[Quoted passage]
START

Both in comments, and via email, I've received numerous requests to take a look at the work of Dembski and Marks, published through Professor Marks's website. The site is called the "Evolutionary Informatics Laboratory". Before getting to the paper, it's worth taking just a moment to understand its provenance - there's something deeply fishy about the "laboratory" that published this work. It's not a lab - it's a website; it was funded under very peculiar circumstances, and hired Dembski as a "post-doc", despite his being a full-time professor at a different university. Marks claims that his work for the EIL is all done on his own time, and has nothing to do with his faculty position at the university. It's all quite bizarre. For details, see here.
On to the work. Marks and Dembski have submitted three papers. They're all in a very similar vein (as one would expect for three papers written in a short period of time by collaborators - there's nothing at all peculiar about the similarity). The basic idea behind all of them is to look at search in the context of evolutionary algorithms, and to analyze it using an information theoretic approach. I've picked out the first one listed on their site: Conservation of Information in Search: Measuring the Cost of Success
There's two ways of looking at this work: on a purely technical level, and in terms of its presentation.

END

[Given information]
START

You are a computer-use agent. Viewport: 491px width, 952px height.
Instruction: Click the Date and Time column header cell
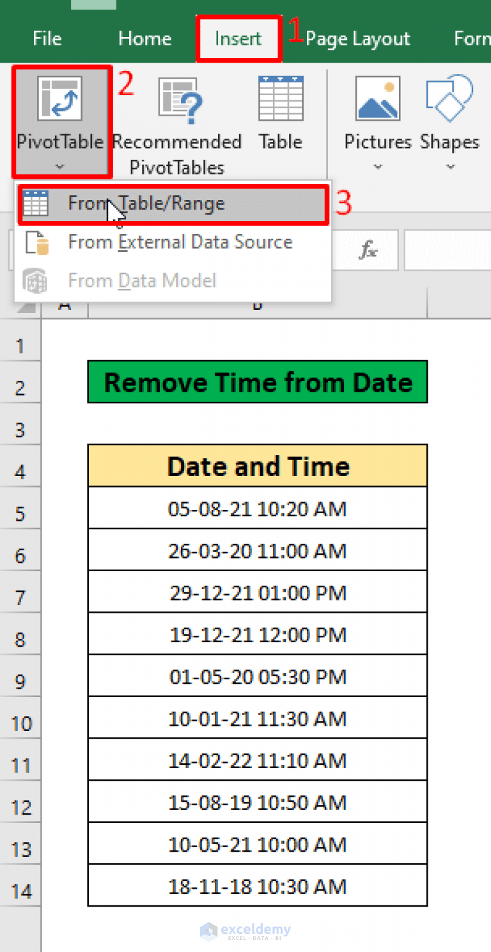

END

[Given problem 1] In the post about the Dembski and Marks papers, what is the website that published their work called?
[Given problem 2] Write the next part of the post about the Dembski and Marks papers, picking up after its final sentence.
The data plays no part in what is asked here.

[Answer 1] The "Evolutionary Informatics Laboratory."

[Answer 2]
On a technical level, it's not bad. Not great by any stretch, but it's entirely reasonable. The idea of it is actually pretter clever. They start with NFL. NFL says, roughly, that if you don't know anything about the search space, you can't select a search that will perform better than a random walk. If we have a search for a given search space that does perform better than a random walk, in information theoretic terms, we can say that the search encodes information about the search space. How can we quantify the information encoded in a search algorithm that allows it to perform as well as it does?
So, for example, think about a search algorithm like Newton's method. It generally homes in extremely rapidly on the roots of a polynomial equation - dramatically better than one would expect in a random walk. For example, if we look at something like y = x2 - 2, starting with an approximation of a zero at x=1, we can get to a very good approximation in just two iterations. What information is encoded in Newton's method? Among other things, it's working in a Euclidean space on a continuous, differentiable curve. That's rather a lot of information. We can actually quantify that in information theoretic terms by computing the average time to find a root in a random walk, compared to the average time to find a root in Newton's method.
Further, when a search performs worse than what is predicted by a random walk, we can say that with respect to the particular search task, that the search encodes negative information - that it actually contains some assumptions about the locations of the target that actively push it away, and prevent it from finding the target as quickly as a random walk would.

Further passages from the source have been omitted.